Well lookie there. Time got away from me again. I feel like at this point no one really cares what I got in my February Glossybox because it’s freaking March now and we’ve all moved on. I’m blaming this sheer lack of organization on the fact that I was forced to go to Disneyland for work. And Daylight Savings Time stole an hour from me. That’s where my blogging time went. On Sunday morning about 2 a.m. when the clocks changed.
Regardless, here’s my Glossybox anyway:
First item in the box is this ginormous bottle of Rituals Yogi Flow shower gel. This stuff is exactly like shaving cream, but it’s body wash instead. Of course, you could use it to shave your legs if you want to – there are no rules with shaving cream, ya know. Otherwise, I’d have a stack of lonely conditioner samples collecting dust underneath my bathroom counter. But as a body wash, it’s pretty nice. Rich, thick, smells good. Ummm, what else? Rinses clean. Full size costs $15, and it’ll last you a good while since you need just half a dollop to get a good lather going. Not sure if I’d buy it on my own, but that’s only cuz I don’t have a thing for shower gels like I do for mascara or blush. Shower gel is a necessity in life, not a luxury. So unless you come in a wicker basket with matching lotion, spritzer, and a loofah, then chances are I’ll use you then forget about you. (I know. I’m a horrible girlfriend.)

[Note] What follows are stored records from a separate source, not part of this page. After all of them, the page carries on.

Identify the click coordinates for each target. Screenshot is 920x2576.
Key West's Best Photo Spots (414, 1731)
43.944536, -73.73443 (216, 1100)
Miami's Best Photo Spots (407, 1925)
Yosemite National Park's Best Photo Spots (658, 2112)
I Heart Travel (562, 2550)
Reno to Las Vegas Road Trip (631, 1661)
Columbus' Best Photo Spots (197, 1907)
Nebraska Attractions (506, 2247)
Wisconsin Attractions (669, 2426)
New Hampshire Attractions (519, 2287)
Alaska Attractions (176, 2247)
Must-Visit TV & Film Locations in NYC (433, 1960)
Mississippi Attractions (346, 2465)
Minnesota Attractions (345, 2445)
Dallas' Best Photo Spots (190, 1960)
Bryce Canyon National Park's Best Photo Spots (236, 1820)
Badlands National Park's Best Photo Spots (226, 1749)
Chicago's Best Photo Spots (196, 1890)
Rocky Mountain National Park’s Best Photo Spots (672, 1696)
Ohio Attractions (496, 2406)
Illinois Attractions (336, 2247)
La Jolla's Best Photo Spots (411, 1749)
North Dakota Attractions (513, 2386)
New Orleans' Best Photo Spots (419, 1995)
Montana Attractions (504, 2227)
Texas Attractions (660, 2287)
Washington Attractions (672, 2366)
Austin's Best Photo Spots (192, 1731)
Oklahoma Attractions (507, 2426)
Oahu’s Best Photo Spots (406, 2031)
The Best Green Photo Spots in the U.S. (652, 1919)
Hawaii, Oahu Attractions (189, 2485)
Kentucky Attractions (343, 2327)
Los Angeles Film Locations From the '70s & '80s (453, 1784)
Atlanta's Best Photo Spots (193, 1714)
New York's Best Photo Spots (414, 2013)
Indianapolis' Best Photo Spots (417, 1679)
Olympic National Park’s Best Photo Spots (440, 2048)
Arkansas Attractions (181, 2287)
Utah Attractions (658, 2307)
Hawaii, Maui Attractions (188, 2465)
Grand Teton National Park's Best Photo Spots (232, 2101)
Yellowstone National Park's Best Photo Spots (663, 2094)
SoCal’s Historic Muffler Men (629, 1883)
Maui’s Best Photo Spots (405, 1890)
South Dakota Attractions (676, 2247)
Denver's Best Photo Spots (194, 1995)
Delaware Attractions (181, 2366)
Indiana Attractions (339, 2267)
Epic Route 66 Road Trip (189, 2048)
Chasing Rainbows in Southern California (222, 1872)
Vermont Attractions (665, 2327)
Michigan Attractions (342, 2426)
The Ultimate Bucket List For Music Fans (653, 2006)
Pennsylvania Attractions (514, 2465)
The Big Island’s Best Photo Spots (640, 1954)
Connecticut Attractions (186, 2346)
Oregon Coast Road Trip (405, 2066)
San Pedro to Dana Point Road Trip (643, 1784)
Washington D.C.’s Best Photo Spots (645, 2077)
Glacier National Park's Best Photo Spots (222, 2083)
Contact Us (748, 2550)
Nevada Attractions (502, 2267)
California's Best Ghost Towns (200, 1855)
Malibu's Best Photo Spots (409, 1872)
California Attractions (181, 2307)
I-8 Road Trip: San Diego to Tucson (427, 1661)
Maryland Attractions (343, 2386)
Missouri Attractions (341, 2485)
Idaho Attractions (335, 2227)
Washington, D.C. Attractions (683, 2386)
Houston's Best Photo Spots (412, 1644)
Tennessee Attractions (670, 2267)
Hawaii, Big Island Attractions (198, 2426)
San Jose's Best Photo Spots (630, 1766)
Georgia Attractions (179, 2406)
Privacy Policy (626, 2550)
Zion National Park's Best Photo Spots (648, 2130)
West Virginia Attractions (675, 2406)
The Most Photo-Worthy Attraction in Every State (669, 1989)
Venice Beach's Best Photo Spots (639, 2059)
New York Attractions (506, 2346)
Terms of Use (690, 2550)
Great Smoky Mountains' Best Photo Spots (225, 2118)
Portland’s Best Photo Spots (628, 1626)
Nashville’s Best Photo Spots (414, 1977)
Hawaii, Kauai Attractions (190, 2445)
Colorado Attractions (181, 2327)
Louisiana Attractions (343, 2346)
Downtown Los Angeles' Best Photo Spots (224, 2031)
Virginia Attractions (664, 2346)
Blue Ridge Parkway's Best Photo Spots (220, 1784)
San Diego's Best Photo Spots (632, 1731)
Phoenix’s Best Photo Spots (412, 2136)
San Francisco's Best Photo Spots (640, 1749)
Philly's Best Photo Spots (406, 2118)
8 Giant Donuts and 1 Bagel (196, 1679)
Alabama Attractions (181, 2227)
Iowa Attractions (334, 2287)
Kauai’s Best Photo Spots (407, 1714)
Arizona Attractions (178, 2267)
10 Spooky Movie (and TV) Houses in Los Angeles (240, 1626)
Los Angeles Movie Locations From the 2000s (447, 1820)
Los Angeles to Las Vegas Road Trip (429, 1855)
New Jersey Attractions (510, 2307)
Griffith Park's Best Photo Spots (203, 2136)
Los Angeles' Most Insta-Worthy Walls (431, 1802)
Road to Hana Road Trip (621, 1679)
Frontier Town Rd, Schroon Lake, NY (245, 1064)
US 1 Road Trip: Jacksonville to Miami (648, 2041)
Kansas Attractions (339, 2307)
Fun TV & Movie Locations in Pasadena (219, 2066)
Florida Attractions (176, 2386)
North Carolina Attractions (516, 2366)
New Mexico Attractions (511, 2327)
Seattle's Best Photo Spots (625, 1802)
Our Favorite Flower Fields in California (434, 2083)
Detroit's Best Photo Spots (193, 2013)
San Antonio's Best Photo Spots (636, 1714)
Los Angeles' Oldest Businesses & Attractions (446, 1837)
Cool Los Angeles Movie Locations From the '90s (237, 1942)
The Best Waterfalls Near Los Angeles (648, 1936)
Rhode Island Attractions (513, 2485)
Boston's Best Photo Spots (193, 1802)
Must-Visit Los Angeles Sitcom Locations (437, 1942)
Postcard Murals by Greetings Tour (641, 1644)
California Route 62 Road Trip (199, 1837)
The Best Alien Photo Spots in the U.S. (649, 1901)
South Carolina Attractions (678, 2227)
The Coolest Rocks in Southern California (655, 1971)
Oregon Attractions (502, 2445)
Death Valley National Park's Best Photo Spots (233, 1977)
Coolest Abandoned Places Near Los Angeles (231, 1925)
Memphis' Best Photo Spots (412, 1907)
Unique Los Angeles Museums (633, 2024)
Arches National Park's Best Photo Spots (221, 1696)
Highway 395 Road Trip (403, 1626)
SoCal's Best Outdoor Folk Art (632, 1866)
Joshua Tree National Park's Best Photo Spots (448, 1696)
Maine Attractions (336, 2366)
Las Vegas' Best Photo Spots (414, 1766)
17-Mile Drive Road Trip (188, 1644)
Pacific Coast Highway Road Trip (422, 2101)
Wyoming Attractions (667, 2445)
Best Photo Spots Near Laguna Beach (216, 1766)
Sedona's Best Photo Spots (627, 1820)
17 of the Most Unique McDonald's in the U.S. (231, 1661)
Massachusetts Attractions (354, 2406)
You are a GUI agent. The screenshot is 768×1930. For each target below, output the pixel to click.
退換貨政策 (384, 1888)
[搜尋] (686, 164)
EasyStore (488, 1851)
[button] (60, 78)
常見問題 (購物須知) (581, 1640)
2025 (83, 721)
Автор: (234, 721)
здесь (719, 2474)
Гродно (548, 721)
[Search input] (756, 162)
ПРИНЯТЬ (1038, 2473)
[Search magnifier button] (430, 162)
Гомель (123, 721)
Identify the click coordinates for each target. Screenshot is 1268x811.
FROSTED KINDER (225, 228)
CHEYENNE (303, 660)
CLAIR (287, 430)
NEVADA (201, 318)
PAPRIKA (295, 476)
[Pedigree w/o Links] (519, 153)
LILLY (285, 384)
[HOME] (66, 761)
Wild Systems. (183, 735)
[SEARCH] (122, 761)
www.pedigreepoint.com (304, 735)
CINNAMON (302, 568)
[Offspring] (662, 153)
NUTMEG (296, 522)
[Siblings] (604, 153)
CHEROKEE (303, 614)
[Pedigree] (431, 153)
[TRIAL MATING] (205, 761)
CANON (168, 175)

Got this Unwash Cleansing Conditioner, and it peaked my interest for about 2.5 seconds. Then I realized it’s one of those shampoos that isn’t real shampoo, just a conditioner that claims to clean your hair “just like” a shampoo but in reality ends up frustrating me because it won’t lather and my brain doesn’t understand why. You know the kind. I can’t do these, y’all. My hair is too fine for a conditioner to go all over my head and in my roots. And not only that, I have no control over how much I use. If you don’t lather up, how will I know when I’m done? (Answer: I don’t.) I keep going and going until half the tube is gone, and my hair has this horrible dirty film in it for three days because I refuse to wash it more than twice a week. It’s an exhausting ordeal for an already exhausting ordeal. In other words: NO. THANK YOU.
This post is spiraling all to hell. Cuz next is the Julep nail polish in Hartleigh, and I’ve already given it away. It’s such a cutesy little thing though, what with all it’s glitter and hearts and sparkles and such. But if I can’t tolerate polishing my nails with a normal nail polish, why would I dive right in with a polish with chunky bits in it that threatens my OCD with every swipe? Cuz if you’ve ever used polish with bits in it, you know those bits don’t lay down and behave themselves. They go wherever they want to, and sometimes they want to lay ON TOP of other bits and leave naked spots with no bits, and if you suffer with Obsessive Compulsive Disorder, you’ve got the hives right now like nobody’s business. Breathe.
But having said all that, if you adore polishes like this, I’m sure you’ll love Hartleigh. It really is a pretty “color” and would make a lovely topcoat for someone with more patience and less mental illness than me.
Let’s try to stay positive, shall we? This Teadora Rainforest at Dawn exfoliating bar soap seems promising. Yes, it falls under the “necessities” category, but I’ve already decided I’m not going to use it as a body wash. It’s my new foot wash. Spring is coming and then there’s summer, so I need my heels to be soft like baby skin. Also the pinky toe that pokes out the side of my strappy shoes because it’s too itty bitty to stay put inside – it needs a little TLC too. Not only that, but my big toe dries out easily in the summer because it’s the one sitting in the peep toe for all the world to see. I’m thinking this soap, because it exfoliates with its clay ingredients and acai seeds, should do me some good. In preparation for my first use, I have purchased a turquoise peacock soap dish home for it. Hopefully I love it cuz that dish cost me $12. Don’t worry; I’ll let you know.
Last item in the box is the most adorable little thing. It’s a Royal Apothic Tinties lip butter in the shade Pink, and it comes in this precious tiny pot that I’d swear was pulled from the pocket of some mystical Indian princess. It’s lovely. As for the lip balm, welllll, it’s lip balm. Nothing wrong with it, but it’s pretty basic. This is one of those cases where you’re judging a book by it’s cover. You own it cuz it’s pretty, not because the lip balm has magical transforming powers. Or at least on my lips, it doesn’t. I’m still glad I own it though. Because packaging will suck me in, even if I know there’s a dog turd inside. Cuz I need that beribboned box with Eiffel Towers stamped all over it, dontcha know?
Okay, gang, that’s it. I just opened my mailbox and my March Glossybox has already arrived. So, what perfect timing. I’m going to make a better effort this month with my blogging, I promise. Next up: an Empties post. Just giving you heads-up in case you need to cancel some plans.